Radiation oncology providers in Pensacola, Florida, will pay $3.5 million to the U.S. government and the state of Florida to resolve allegations that they billed Medicare, Medicaid, and TRICARE – the health care program for uniformed service members, retirees and their families worldwide – for radiation oncology services that were not eligible for payment. The defendants include Gulf Region Radiation Oncology Centers Inc. (GRROC), Gulf Region Radiation Oncology MSO LLC, Sacred Heart Health System Inc., West Florida Medical Center Clinic P.A., Emerald Coast Radiation Oncology Center LLC (ECROC), and two individual radiation oncology doctors.
The government alleged that between 2007 and 2011, the defendants regularly billed for radiation oncology services that were not supervised by a physician, as required by Medicare, Medicaid, and TRICARE, and that, in fact, these services were often performed while the defendant doctors were on vacation or were working at another radiation oncology clinic. The government also alleged that the defendants billed for other treatment services even when patients’ medical records provided no evidence that the services were rendered. The defendants also allegedly billed twice for the same services and misrepresented the level of a service provided to increase their reimbursement from the federal health care programs.
Since December 2007, Sacred Heart Health System Inc. and West Florida Medical Center Clinic P.A. have been the sole shareholders of Gulf Region Radiation Oncology MSO LLC and GRROC. GRROC provides radiation oncology services at two locations in Pensacola, Fla.

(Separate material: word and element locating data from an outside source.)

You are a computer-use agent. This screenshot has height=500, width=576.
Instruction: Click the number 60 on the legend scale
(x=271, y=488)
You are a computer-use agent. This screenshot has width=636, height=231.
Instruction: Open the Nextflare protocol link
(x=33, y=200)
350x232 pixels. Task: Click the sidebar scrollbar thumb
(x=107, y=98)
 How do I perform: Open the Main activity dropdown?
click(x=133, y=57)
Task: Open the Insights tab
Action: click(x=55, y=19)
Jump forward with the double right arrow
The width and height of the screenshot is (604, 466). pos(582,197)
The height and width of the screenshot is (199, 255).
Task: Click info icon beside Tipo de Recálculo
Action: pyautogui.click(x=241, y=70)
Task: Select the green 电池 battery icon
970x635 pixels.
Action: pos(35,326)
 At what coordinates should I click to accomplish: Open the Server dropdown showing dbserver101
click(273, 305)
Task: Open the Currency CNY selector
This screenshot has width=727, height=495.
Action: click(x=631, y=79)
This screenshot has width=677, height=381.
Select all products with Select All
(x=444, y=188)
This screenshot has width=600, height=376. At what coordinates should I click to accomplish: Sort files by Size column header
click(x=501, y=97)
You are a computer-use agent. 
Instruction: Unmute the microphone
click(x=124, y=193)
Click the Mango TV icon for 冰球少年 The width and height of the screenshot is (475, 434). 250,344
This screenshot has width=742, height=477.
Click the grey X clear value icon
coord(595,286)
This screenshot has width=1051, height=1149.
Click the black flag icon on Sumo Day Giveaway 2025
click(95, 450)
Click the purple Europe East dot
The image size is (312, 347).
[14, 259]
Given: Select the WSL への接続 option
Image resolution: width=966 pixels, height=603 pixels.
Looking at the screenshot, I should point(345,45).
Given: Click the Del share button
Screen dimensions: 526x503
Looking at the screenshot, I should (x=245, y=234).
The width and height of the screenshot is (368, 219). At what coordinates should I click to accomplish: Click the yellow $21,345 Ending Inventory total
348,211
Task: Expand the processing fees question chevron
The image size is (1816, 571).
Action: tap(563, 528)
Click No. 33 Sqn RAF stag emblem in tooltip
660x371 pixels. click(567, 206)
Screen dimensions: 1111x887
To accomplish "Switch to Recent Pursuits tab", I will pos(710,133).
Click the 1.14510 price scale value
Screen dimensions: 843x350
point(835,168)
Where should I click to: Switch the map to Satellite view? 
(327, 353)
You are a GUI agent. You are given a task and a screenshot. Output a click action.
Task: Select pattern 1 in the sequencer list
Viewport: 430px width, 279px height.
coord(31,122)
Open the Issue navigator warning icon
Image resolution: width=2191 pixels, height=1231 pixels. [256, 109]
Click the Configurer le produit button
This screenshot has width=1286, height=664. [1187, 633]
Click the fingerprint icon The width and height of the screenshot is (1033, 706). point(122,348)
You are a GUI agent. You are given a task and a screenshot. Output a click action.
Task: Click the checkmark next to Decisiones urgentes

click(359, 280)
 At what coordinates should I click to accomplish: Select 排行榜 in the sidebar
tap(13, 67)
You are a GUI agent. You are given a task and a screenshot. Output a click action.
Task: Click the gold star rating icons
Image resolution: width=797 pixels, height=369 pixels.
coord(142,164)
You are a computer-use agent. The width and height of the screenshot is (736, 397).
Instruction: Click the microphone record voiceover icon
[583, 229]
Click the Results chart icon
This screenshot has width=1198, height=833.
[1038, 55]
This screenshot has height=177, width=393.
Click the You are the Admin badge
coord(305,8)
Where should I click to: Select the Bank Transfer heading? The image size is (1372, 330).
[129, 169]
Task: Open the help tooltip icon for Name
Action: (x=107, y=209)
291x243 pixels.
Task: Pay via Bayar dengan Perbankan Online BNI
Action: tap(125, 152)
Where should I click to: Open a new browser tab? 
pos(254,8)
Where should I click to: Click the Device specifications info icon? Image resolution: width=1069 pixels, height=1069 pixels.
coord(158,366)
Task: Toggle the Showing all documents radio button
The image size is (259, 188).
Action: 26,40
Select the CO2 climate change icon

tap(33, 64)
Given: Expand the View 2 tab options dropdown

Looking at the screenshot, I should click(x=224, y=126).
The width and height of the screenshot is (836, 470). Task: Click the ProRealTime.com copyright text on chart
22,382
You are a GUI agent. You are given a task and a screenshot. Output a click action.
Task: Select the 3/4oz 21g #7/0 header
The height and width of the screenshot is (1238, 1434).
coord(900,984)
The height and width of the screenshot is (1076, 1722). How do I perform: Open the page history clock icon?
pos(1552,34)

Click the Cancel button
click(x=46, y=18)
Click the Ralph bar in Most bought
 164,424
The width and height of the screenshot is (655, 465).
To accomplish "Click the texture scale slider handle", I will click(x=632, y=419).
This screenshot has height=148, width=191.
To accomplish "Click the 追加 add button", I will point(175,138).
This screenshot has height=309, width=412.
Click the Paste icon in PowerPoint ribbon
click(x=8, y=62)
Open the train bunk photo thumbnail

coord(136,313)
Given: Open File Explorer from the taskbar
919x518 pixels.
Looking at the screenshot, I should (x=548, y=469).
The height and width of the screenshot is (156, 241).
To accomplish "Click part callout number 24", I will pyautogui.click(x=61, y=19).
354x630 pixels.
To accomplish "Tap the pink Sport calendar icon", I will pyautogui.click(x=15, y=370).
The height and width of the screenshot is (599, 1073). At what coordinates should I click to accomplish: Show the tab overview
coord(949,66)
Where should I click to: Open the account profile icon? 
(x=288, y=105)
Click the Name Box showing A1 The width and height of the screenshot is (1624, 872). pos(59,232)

Sacred Heart was also a shareholder in ECROC, a radiation oncology center located in Destin, Florida, approximately 60 miles from Pensacola. Beginning in December 2007, the two radiation oncologists began providing physician services at the GRROC clinics, and in June 2008, they began providing services at ECROC.
The allegations resolved by the settlement were first raised in a lawsuit filed against the defendants under the qui tam, or whistleblower, provisions of the False Claims Act. The act allows private citizens with knowledge of fraud to bring civil actions on behalf of the government and to share in any recovery. As part of the settlement, the whistleblower, who previously worked at GRROC, will receive approximately $609,796 from the federal share of the settlement amount.
In addition to the $3.5 million payment, defendants GRROC and the physicians entered into Integrity Agreements with the U.S. Department of Health and Human Services’ Office of Inspector General (HHS-OIG) intended to deter wrongful conduct in the future. The agreements require enhanced accountability and monitoring activities to be conducted by both internal and independent external reviewers.
The case is captioned United States ex rel. Koch v. Gulf Region Radiation Oncology Centers Inc., et al., No. 3:12-cv-00504 (N.D. Fla.). The claims settled by this agreement are allegations only, and there has been no determination of liability.